Gardener Dawkins knotted the other end of the ropes to The Ma’Hawk’s painted chest.

The thick cables connected both men into a solid, single mass above their pecs and below their armpits. Fused torsos.

The Mule Kick.

“Kirikirʔi:s tac,” said Ju’Ju with nervous tension in the Wichita language that made this fortress a city, “Say it.”

But the Ma’Hawk himself couldn’t speak.

“You good brother?” Dawkins asked Josh tapping his neck at the arteries.

Josh nodded his head without speaking like a bull rider tied in.

Because he was. They both were.

Only the bull they were tied to, in this case, was the other gunslinger.
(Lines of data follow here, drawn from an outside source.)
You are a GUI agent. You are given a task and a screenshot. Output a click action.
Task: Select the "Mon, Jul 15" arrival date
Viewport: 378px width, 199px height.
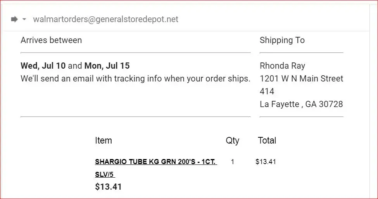click(107, 66)
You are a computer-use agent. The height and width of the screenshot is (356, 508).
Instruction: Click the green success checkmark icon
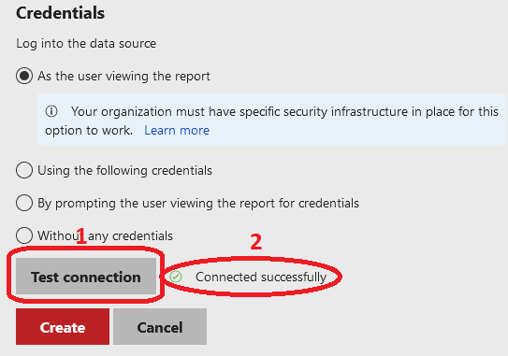coord(176,277)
“Ready…” said the Smitten.

Davis, from the record archive, looked away.

Chief Elder Reid, from the vault below, barked instructions that boomed.

Bang!

In an instant of silence both Gunslingers dropped to the ground at the starting pistol.

They clamored for bullets, clawing, dropping; their bodies flipped!
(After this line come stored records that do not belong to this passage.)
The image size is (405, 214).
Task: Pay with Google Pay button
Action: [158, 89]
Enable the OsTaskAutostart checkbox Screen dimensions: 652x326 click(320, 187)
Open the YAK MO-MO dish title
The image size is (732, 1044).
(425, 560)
To wrestle a man tied to your back.



Josh kicked at Ma’Hawks legs, elbows drove into his ribs. Knees and foreheads scraped on rock. This was just to get the ammo and hold their rifles.

Both managed exactly four bullets and - for an instant in the heat - switched from fighting wolves to teammates. They kicked their heels out in a triangle and pushed their backs together to stand up.
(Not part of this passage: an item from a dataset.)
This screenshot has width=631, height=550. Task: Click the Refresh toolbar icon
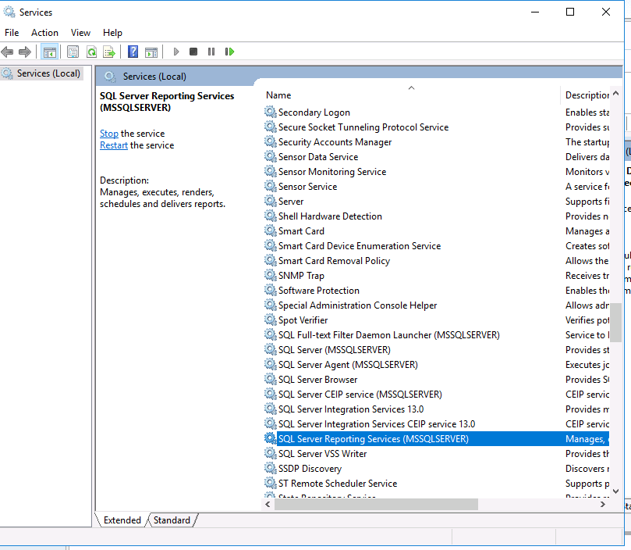click(91, 52)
The Gunslingers threw bullets in their rifles, feeling the tug and push of the other warrior’s shoulders. Josh leaned forward and tried to shake him, but The Ma’Hawk held fast and kicked a heel into the back of Josh’s knee - dropping the chief back to his feet.

ting-ting-ting-Ting-Snap!

Both barrels rose toward opposite targets - opposite cliffs - but at the same instant.

Brown eyes - two faces - dilated.

Cra-Crack-ck!

Both rifles exploded. Both right shoulders recoiled.

Both gun barrels knocked right.

“Miss!”

The kicks on their backs were as hard as a mule.

-snap

-Snap

Crack-Crack!

“Miss, still tied!” Cried the priest with a telescope.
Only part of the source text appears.